D'un air rêveur, Jean-François sortit de la poche de son pantalon un objet blanchâtre, qui attira la curiosité du comte de Croz.

— Qu'est-ce donc ?

— Hum ? fit Champollion d'un air distrait en relevant la tête et en dévisageant Kalaan. Oh ! Cela ? Un simple fragment calcaire cristallisé, parfaitement poli de fait. De par sa forme, nous supposons qu'il ait pu appartenir au genou d'une statue, plausiblement à l'effigie d'une femme, ce qui confirmerait qu'Akhénaton faisait partie du sexe faible. Là encore, nous ne le saurons peut-être jamais.

— Peut-être... ou peut-être pas, répéta Kalaan, sibyllin. Avez-vous omis que je souhaite vous faire partager l'une de mes récentes découvertes ? Et si je vous annonçais qu'elle pourrait apporter de nombreuses réponses à nos questions ?

Champollion marqua son incrédulité et ses yeux bruns pétillèrent d'un vif intérêt. Cependant, Kalaan tournait déjà les talons sans plus aucune autre explication et se dirigeait vers les berges du Nil, où étaient amarrés les bateaux. Le filou ! Il était si certain d'avoir réussi à éveiller la curiosité de son confrère qu'il ne doutait pas un instant que ce dernier le suive !

Mais comment ne pas marcher dans ses pas ? Kalaan en imposait de par son aura charismatique et dominante, tout comme par son allure. Il était doté d'une impressionnante stature, et évoluait dans les ruines de Tell el-Amarna à l'instar d'un félin se prélassant sous l'astre du jour. Il était vêtu d'une tunique de lin blanc, d'une culotte moulante de daim clair et de bottes hautes en cuir épais. Il fallait bien cela pour se protéger des attaques des serpents et scorpions qui proliféraient dans les parages.

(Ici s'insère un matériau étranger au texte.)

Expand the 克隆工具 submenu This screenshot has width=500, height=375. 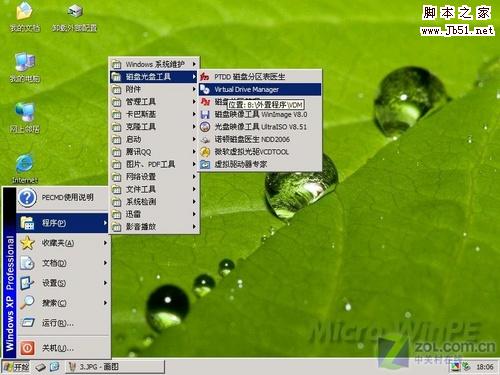pyautogui.click(x=154, y=127)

Champollion s'était prémuni des rayons du soleil à l'aide d'un simple chapeau de paille ; quant à Kalaan, il avait plutôt opté pour un chèche2 noir qui ne gâchait en rien son port altier, bien au contraire, il le rehaussait. Le tissu masquait une chevelure d'un châtain foncé aux mèches dorées par le soleil, plus longue que le voulait la mode de l'époque, et maintenue sur la nuque par un simple lien de cuir.

Si son visage ne correspondait pas aux critères classiques des canons de l'époque qui voulaient que les hommes soient à la limite féminisés – son menton étant peut-être trop carré, sa bouche aux lèvres trop charnues, ses traits intensément masculins –, il n'en restait pas moins que Kalaan était l'un des spécimens les plus beaux du moment... et des plus courus.

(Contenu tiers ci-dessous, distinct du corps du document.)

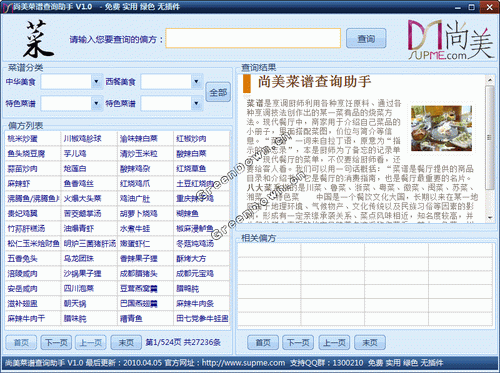Click the 全部 button
This screenshot has width=500, height=373.
coord(218,92)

Il avait le front large, barré d'une sempiternelle mèche qui lui conférait un air rebelle ; ses sourcils plus sombres affichaient tour à tour la détermination, la moquerie, ou l'agacement le plus profond. Son regard séducteur, aux iris d'un vert ambré et changeant, déstabilisait souvent ses interlocuteurs par son magnétisme. Kalaan était un adversaire redoutable pour ses homologues masculins et pour les femmes, le plus adulé des libertins.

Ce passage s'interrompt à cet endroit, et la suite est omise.